Independent screwed wellheads are well known in the art and classified by the American Petroleum Institute (API). The independent screwed wellhead has independently secured heads for each tubular string supported in the well bore. Independent screwed wellheads are widely used for production from low-pressure productions zones because they are economical to construct and maintain.
It is well known in the art that low pressure wells frequently require some form of stimulation to improve or sustain production. Traditionally, such stimulation procedures involved pumping high pressure fluids down the casing to fracture production zones. The high pressure fluids are often laden with proppants, such as bauxite and/or sharp sand.
FIG. 1 illustrates a prior art independent screwed wellhead 20 equipped with a flanged casing pin adaptor 30 typically used for completing or re-completing a well equipped with an independent screwed wellhead 20. The independent screwed wellhead 20 is mounted to a surface casing (not shown). The independent screwed wellhead 20 includes a sidewall 32 that terminates on a top end in a casing bowl 34, which receives a casing mandrel 36. The casing mandrel 36 has a bottom end 38, a top end 40 and an axial passage 42 having a diameter at least as large as a casing 44 in the well bore. The casing 44 has a pin thread 46 that engages a box thread 48 in the bottom end 38 of the casing mandrel 36. A flanged casing pin adaptor 30 has a pin thread 47 that engages a box thread 49 in the top end of the axial passage 42 in the casing mandrel 36. The flanged casing pin adaptor 30 also includes a top flange 45 to which a high pressure valve or a blowout preventor (BOP) is mounted in a manner well known in the art.

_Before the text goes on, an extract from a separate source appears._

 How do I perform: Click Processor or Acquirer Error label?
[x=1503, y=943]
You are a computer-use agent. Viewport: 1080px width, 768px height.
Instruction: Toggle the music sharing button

In a typical well stimulation procedure, a casing saver (not shown), such as a casing packer as described in U.S. Pat. No. 4,939,488, which issued Feb. 19, 1999 to Macleod, is inserted through the BOP (not shown) and into the casing 44. The casing saver is sealed off against the casing 44 and high pressure fluids are injected through the casing saver into a formation of the well. While the casing saver protects the exposed top end of the casing 44 from “washout”, it does not relieve the box thread 49 or the pin thread 47 from strain induced by the elevated fluid pressures generated by the injection of high pressure fracturing fluid into the well. In a typical fracturing operation, high pressure fluids are pumped into the well at around 9500 lbs per square inch (PSI). If “energized fluids” or high pumping rates at more than 50 barrels per minute are used, peak pressures can exceed 9500 PSI. In general, the threads retaining the flanged casing pin adaptor 30 in the casing mandrel 36 are engineered to withstand 7000 PSI, or less. Consequently, high pressure stimulation using the equipment shown in FIG. 1 can expose the flanged casing pin adaptor 30 to an upward pressure that exceeds the strength of the pin thread. If either the box thread 49 or the pin thread fails, the flanged casing pin adaptor 30 and any connected equipment maybe ejected from the well and hydrocarbons may be released to atmosphere. This is an undesirable situation.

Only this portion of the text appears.